WORK TASK
Reproduce the records word for word, leaving out any pictures they hold.
┏━━
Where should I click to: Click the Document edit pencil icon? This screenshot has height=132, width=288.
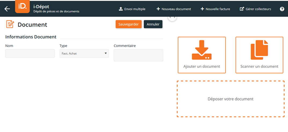[10, 24]
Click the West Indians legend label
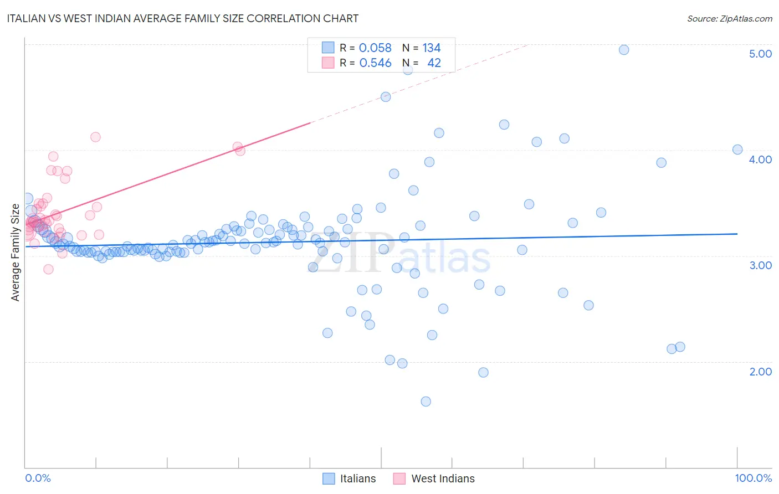Screen dimensions: 779x494 pyautogui.click(x=443, y=478)
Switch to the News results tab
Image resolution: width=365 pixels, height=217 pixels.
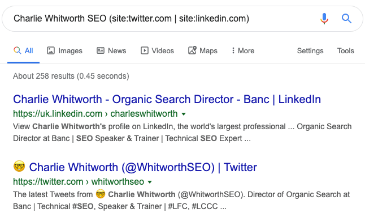coord(111,50)
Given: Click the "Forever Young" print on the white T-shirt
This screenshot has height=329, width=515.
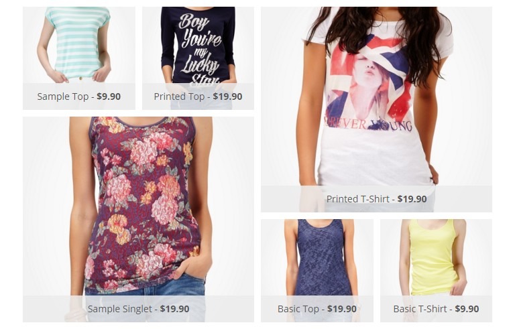Looking at the screenshot, I should 368,125.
┗━━
SOLUTION TO THE PROBLEM
Where should I click to: Click the Document edit pencil icon? This screenshot has height=132, width=288.
[10, 24]
Click the West Indians legend label
Screen dimensions: 779x494 pyautogui.click(x=443, y=478)
Switch to the News results tab
Image resolution: width=365 pixels, height=217 pixels.
coord(111,50)
Given: Click the "Forever Young" print on the white T-shirt
This screenshot has height=329, width=515.
Looking at the screenshot, I should 368,125.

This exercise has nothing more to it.